Last week we conducted our fourth “Connecting Our Faiths” conversation. After talking about Abraham, Moses and Jesus from our varied perspectives as Jews and Christians and Muslims, last week we turned our attention to Muhammad. How should we as Christians think about Muhammad and his claims to prophethood? Here is what I said –
As Imam Yayah shared with us the last time we were together, the Koran has a high regard for Jesus, affirming His claim to be the Messiah and numbering Him among the true Prophets of God. Why, there’s even an entire chapter in the Koran devoted to Mary the mother of Jesus where the Virgin Birth gets fully affirmed! And then there’s the famous “Charter of Privileges” that Muhammad gave to the monks at the Monastery of St. Catherine in the Sinai Peninsula that offered them and all Christians his respect and protection. History tells us that Muhammad was nice to Christians, so why haven’t Christians been nice to Muhammad in return?
The history of anti-Semitism in Christianity is a shameful legacy of my branch of the Abrahamic Family Tree. It is a contradiction of the Gospel of love that is the very heart of our faith as Christians. And the history of anti-Islamism by my branch of the Abrahamic Family Tree is no less shameful and no less a contradiction of the Gospel of God’s love. And while most of the Christians I know will openly acknowledge and easily voice regret for the very real damage that we’ve done to our Jewish parents, we are not nearly as quick to acknowledge or apologize for the very real damage that we’ve done, and are doing to you, our Muslim siblings.
And so, as one Christian, let me say to my Muslim relatives in the Abrahamic Family who are here tonight, that I am sorry: I am sorry for the disrespect that we have shown you; I am sorry for the distortions of your beliefs that we have perpetuated; and I am sorry for the hatred that we have sanctioned if not actually stimulated against you. Our Lord and Savior told us to love our neighbors as we love ourselves, and I confess that we have not always loved you, our Muslim neighbors, like that. And our Lord and Savior told us to do unto others as we would have them do unto us. And I confess that not only have we failed to do this with you; when you have done this with us – as with Muhammad’s “Charter of Privileges” – we have not even had the simple human decency to reciprocate.
And so I certainly don’t want to do or say anything here this evening that might be construed as an insult to you as a people of deep and genuine faith, or taken as a lack of respect for the beliefs that you hold sacred. But I am here as a Christian, and Christians, while we share some beliefs, practices and values with you who are Muslims, we don’t share all of the same beliefs, practices and values, otherwise we would be Muslims. My specific assignment here this evening is to talk for a few minutes about how Christians think of Muhammad; what Christians do with Muhammad. And I suppose that I could just say that in the history of the world that Muhammad ranks as one of the great men, a fact that Christians can clearly see and easily acknowledge. Politically, socially, economically, intellectually and culturally – Muhammad was one of greatest men who have ever lived. His genius is obvious to anyone who takes the time to read his story and look at the facts. And I suppose that I could say this, as a Christian, and then just sit down. It would be accurate, I would be honest, and it would be a dodge.

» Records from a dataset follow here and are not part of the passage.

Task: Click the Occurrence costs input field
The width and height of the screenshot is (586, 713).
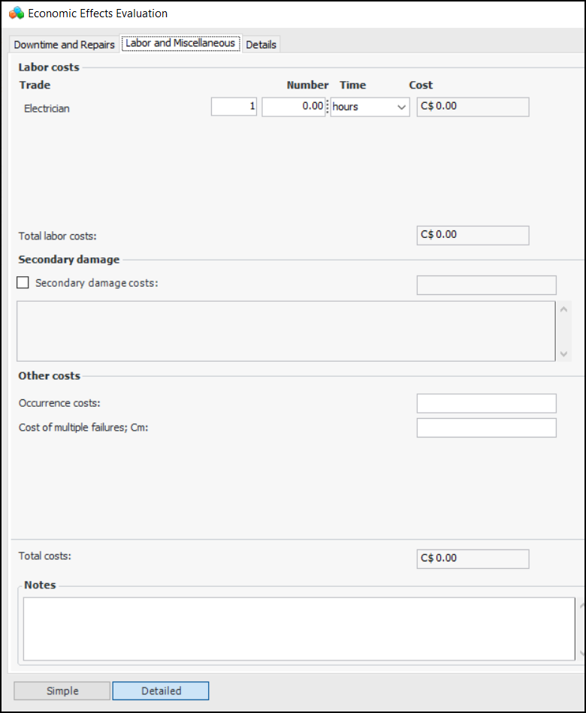Action: pos(486,403)
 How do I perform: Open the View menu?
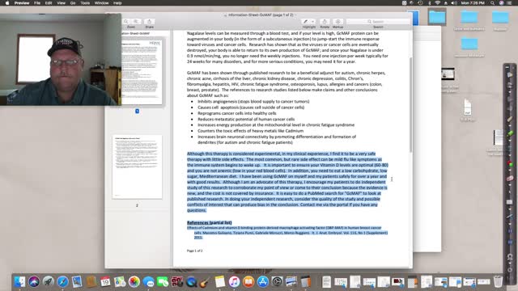click(x=61, y=3)
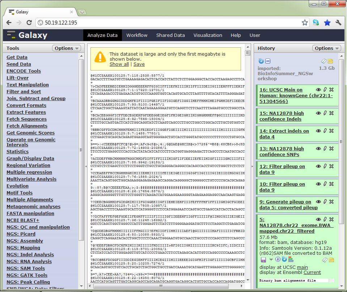Open NGS: SAM Tools section
This screenshot has height=292, width=347.
coord(26,268)
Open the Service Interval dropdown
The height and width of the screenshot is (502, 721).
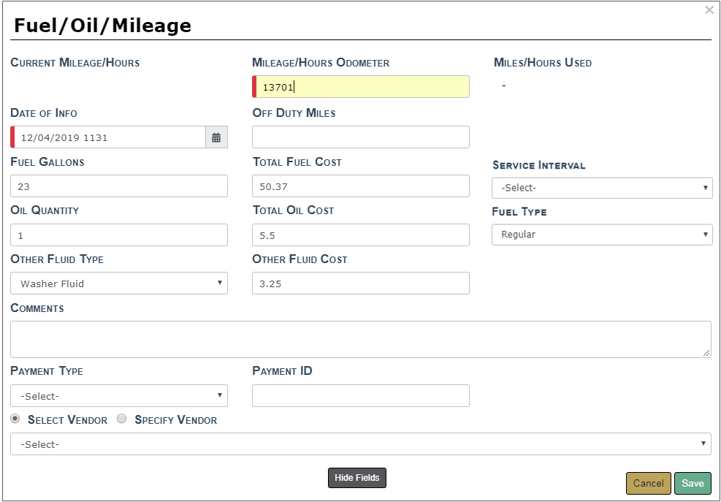pos(601,188)
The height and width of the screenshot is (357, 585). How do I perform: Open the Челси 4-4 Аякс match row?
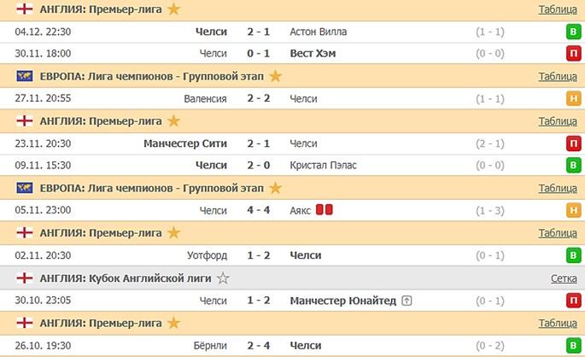pos(256,210)
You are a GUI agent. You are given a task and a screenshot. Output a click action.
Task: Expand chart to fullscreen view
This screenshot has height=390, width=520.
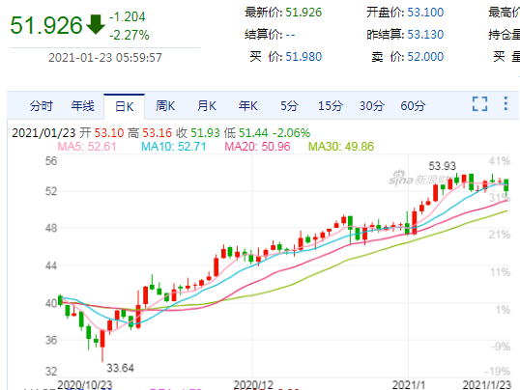click(479, 103)

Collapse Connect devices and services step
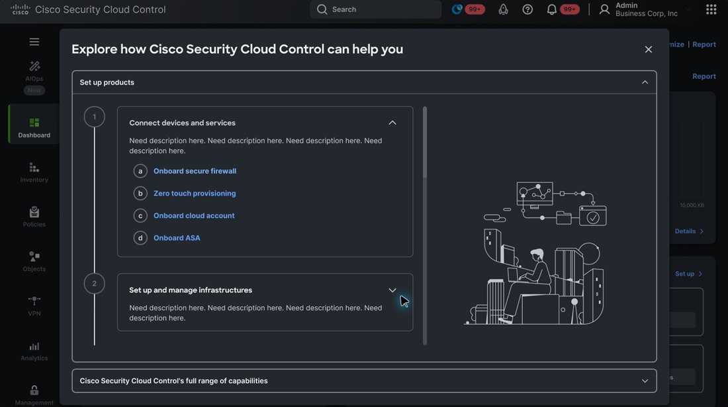(x=392, y=123)
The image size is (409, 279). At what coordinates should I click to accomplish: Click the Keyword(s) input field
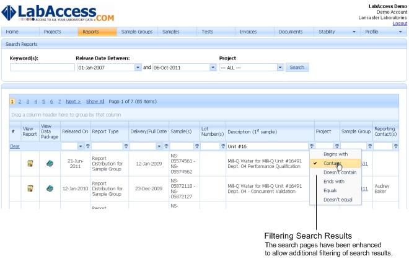42,68
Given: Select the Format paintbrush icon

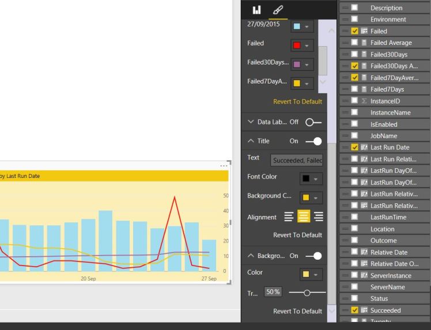Looking at the screenshot, I should point(278,10).
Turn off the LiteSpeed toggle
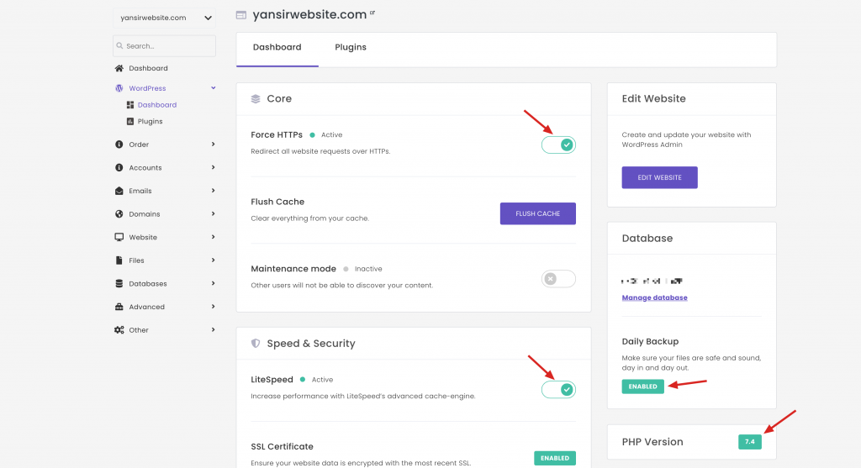Screen dimensions: 861x468 pyautogui.click(x=559, y=390)
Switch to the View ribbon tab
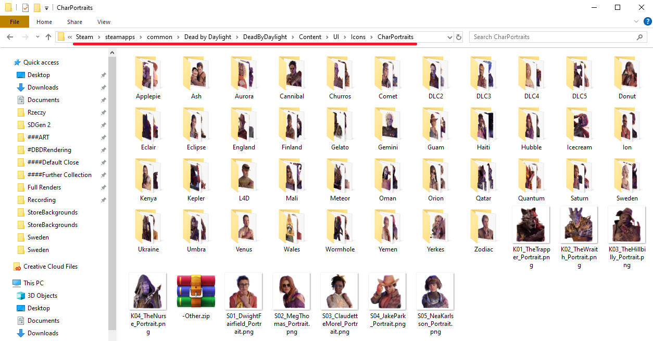Screen dimensions: 653x341 coord(104,22)
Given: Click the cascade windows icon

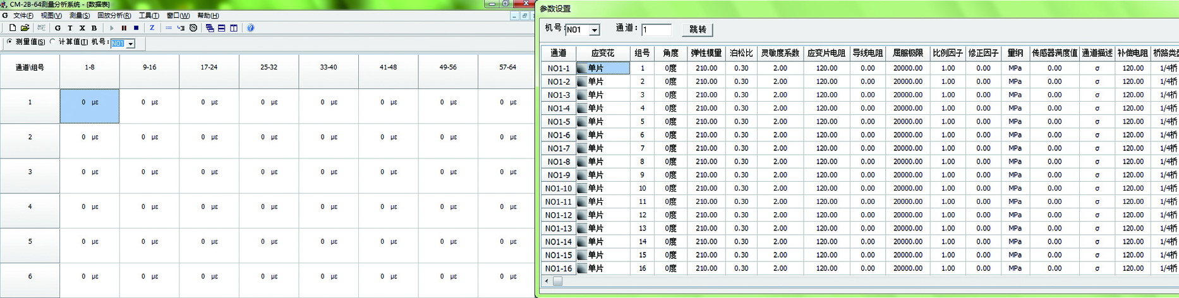Looking at the screenshot, I should click(210, 28).
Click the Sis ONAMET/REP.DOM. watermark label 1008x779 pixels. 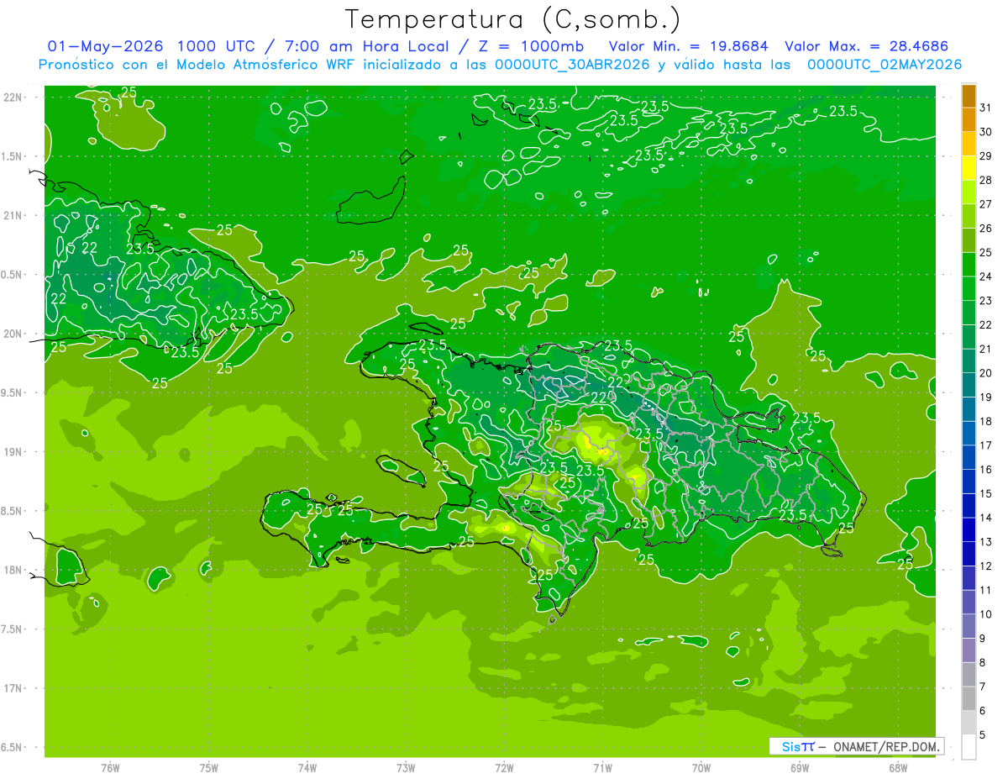pos(857,746)
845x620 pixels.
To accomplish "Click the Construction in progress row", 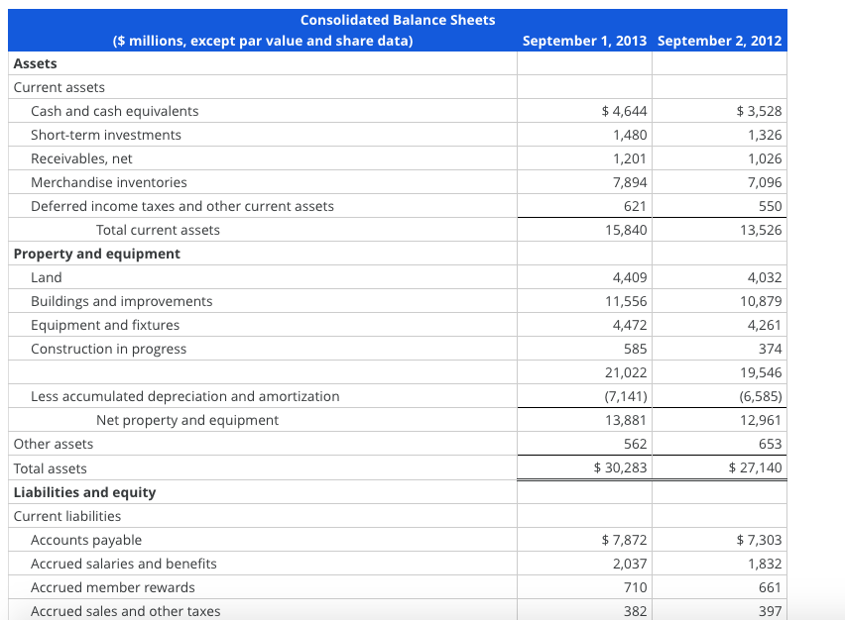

You see, as great a man as Muhammad was politically, socially, economically, intellectually and culturally, these are the wrong criteria to be used by me in his assessment here tonight. I am here as a Christian believer, and it is as a Christian believer that you have asked me to tell you what I think of Muhammad, and what I do with Muhammad. This is a religious question, and it deserves a religious answer. And so, specifically, the question that I am going to try to respond to this evening is the one that Mahmut Aydin framed in his essays “Muhammad in the Eyes of Christian Scholars” published online at www.onislam.net – “Since we Muslims accept Jesus as a genuine prophet and messenger of God, can you Christians not reciprocate by accepting the genuiness of Muhammad’s prophethood?”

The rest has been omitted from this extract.